Harga minyak West Texas Intermediate (WTI) melanjutkan tren penurunan untuk hari ketiga berturut-turut, diperdagangkan sekitar $72,50 per barel selama jam perdagangan Asia pada hari Rabu. Harga minyak WTI pulih setelah mencapai titik terendah tiga bulan di $71,94, tetapi tetap berada di wilayah negatif.
Harga minyak mentah turun seiring meningkatnya jumlah kapal tanker komersial yang kembali melintasi Selat Hormuz, didorong oleh terobosan dalam negosiasi perdamaian AS-Iran.
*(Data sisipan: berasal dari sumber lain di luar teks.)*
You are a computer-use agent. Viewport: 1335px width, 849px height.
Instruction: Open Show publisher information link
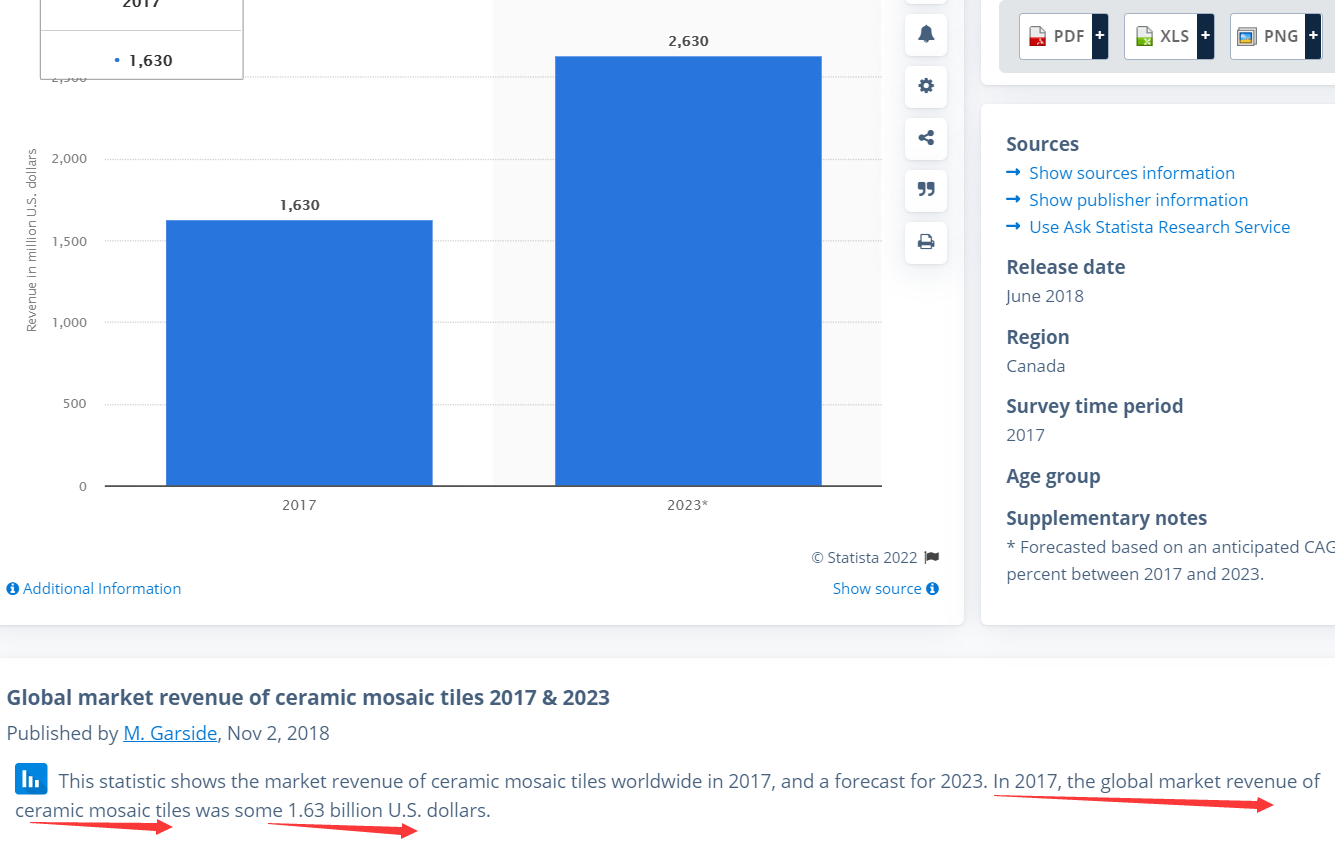point(1138,200)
Organisasi Maritim Internasional (IMO) mengumumkan telah menerima jaminan keamanan penting, sebuah langkah yang diharapkan memungkinkan ratusan kapal yang terjebak untuk keluar dari Teluk Persia dan memfasilitasi evakuasi ribuan pelaut yang terdampar.
Bersamaan dengan itu, Badan Energi Internasional (IEA) melaporkan pemulihan tajam dalam ekspor minyak UEA pada awal Juni, yang kembali meningkat hingga hampir 85% dari tingkat sebelum konflik dengan memanfaatkan jalur pipa, pusat penyimpanan, dan koridor pengiriman alternatif.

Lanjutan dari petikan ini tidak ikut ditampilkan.